§ INSTRUCTIONS TO FOLLOW: The required output consists solely of the lines from the line containing "Open Ron Swanson's" through the end of the records, copied exactly.
======
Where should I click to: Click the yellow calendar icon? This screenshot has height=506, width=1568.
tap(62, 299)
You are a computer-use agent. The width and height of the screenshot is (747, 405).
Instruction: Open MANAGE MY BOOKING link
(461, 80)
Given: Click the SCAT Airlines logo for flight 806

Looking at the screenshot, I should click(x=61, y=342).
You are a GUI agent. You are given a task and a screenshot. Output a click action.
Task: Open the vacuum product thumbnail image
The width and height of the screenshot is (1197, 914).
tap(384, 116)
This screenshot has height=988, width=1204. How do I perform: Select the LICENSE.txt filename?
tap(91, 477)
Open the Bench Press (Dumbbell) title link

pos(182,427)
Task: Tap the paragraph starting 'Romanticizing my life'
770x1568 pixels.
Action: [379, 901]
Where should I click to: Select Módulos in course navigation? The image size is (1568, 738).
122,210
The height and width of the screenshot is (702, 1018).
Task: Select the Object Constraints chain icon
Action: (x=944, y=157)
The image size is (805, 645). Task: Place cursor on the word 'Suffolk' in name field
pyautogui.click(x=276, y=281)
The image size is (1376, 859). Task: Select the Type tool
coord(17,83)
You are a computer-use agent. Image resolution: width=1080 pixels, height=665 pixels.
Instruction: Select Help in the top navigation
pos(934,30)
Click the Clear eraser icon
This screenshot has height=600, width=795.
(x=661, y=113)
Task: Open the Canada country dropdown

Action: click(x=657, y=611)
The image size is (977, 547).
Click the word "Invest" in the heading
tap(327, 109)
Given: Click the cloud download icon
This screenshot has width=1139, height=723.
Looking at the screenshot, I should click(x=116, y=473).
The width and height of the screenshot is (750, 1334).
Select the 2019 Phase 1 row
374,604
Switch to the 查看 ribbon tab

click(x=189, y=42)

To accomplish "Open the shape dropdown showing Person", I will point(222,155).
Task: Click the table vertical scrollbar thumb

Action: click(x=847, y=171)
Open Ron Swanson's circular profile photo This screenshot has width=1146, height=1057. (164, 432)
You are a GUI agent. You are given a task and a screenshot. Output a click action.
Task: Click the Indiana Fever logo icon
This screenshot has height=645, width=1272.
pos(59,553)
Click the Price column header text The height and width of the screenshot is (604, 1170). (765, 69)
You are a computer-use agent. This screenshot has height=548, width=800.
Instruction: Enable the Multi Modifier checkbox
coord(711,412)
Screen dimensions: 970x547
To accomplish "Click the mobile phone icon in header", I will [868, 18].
======
§ REPLY TO THE TASK:
Open Ron Swanson's circular profile photo This screenshot has width=1146, height=1057. (164, 432)
You are a GUI agent. You are given a task and a screenshot. Output a click action.
Task: Click the Indiana Fever logo icon
This screenshot has height=645, width=1272.
pos(59,553)
Click the Price column header text The height and width of the screenshot is (604, 1170). (765, 69)
You are a computer-use agent. This screenshot has height=548, width=800.
Instruction: Enable the Multi Modifier checkbox
coord(711,412)
Screen dimensions: 970x547
To accomplish "Click the mobile phone icon in header", I will [868, 18].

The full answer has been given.